The case of F v F is a perfect illustration of the abovementioned point. It is stated at paragraph 54 thereof-

“If she found interaction with professionals daunting, it is then only logical to expect an encounter with five strange judges, ill-equipped to deal with the situation, to be thoroughly intimidating. Such an exercise would clearly not bear much, if any, fruit. It seems to me that, if either of the parties considered that there was a need to submit additional evidence in this regard, the proper route to follow would have been to have had the child interviewed by appropriate professionals, as was done previously, and to seek to place that evidence before the court.”

Are the child’s wishes always in their best interests?

From a practical point of view children are represented by a lawyer in court. These people are normally appointed by the court and they are experts in the field of what is in the best interest of the child, and they too will do a report to court after they interview the parties and the child. One must keep in mind the difficult position the Constitution and the Children’s Act may bestow on the legal representative acting on behalf of the child as they would have to decide whether to act in the best interests of the child, as stated in the Children’s Act, or whether to give precedence to their client’s wishes and thereby give precedence to the relevant Constitutional principles.

In Soller No v G and another, the court clarified that a legal representative of the child must always act in terms of Section 28 of the Constitution and “use his or her legal skills to represent the interest of the child, acting as their voice.”

The case further illustrates that the court has to assess matters in which children’s opinions are expressed very carefully.

The matter dealt with an adolescent child who approached the court for a variation of a custody order.

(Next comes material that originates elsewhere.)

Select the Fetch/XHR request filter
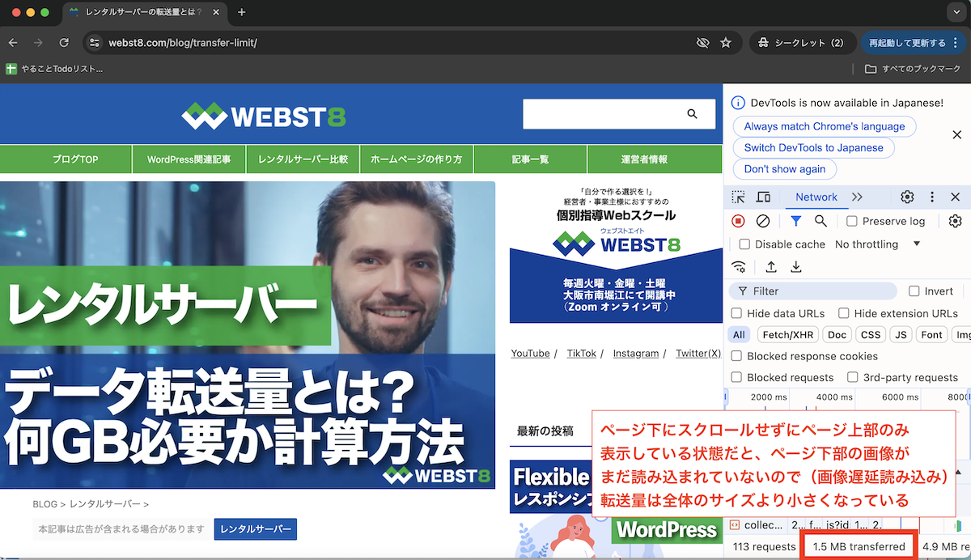The image size is (971, 560). 787,334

The court assigned a legal representative in terms of Section 28(1)(h) stressing that “a child in civil proceedings may, where substantial injustice would otherwise result, be given a voice.” The Judge obtained a report from the family advocate to assist her in deciding whether custody should be awarded to the father of the child. Evidence showed that the father had instructed the child to be obstructive making the child feel as though he had to favour a certain parent. The psychologists were of the opinion that the child had made his decision due to duress or undue influence. It was held that the father was found to be a manipulative obsessive man and that it would not be in the best interest of the child to award him with sole custody.  Accordingly, the court went against the wishes of the child.

Additionally, there is a universal principle which is found in most of the international instruments or conventions dealing with the rights of a child which states that the best interest principle supersedes any wishes or opinions the child may have. In considering what is in the best interests of the child, a convenient point of departure is the Constitution.  Section 28(2) of the Constitution provides that “a child’s best interests are of paramount importance in every matter concerning the child”.  This is a universal principle which is found in most of the international instruments or conventions dealing with the rights of a child.

The African Charter on the Rights and Welfare of the Child (“the Charter”), Article 4:  Bests Interests of the Child, in subsection (1), further provides:

In all actions concerning the child undertaken by any person or authority the best interests of the child shall be the primary consideration.”

 Leading Cases in the Matter of Participation

Ford v Ford [2006] 1 All SA 571 (SCA)

This case dealt with a mother who applied to remove the child born of the marriage from South Africa in order to relocate with her to the United Kingdom. The father had refused to consent to the child’s removal.

In order to come to a decision the court emphasised that the test in matters of this nature is ‘the best interests of the child’. The court had to evaluate a number of different factors including the child’s wishes where she is adequately mature to articulate her wishes.

Thanks to the evaluation of the child by child psychologists it was found that the child’s interests would be best served by remaining in South Africa and that the move would be prejudicial to her emotional and psychological well-being.

Rosen v Havenga and another [2006] 4 All SA 199 (C)

This case the dealt with a variation of a Guardianship and Custody Order, similar to the Soller case that was previously discussed. A mother applied to have sole custody. The court held that, in the circumstances, it was in the best interest of the child that an advocate be joined as the boy’s legal representative and that the father’s access and the question of sole guardianship and custody be suspended, pending the father undergoing psychological assessment and evaluation. The best interests of the child were yet again paramount o the court’s decision.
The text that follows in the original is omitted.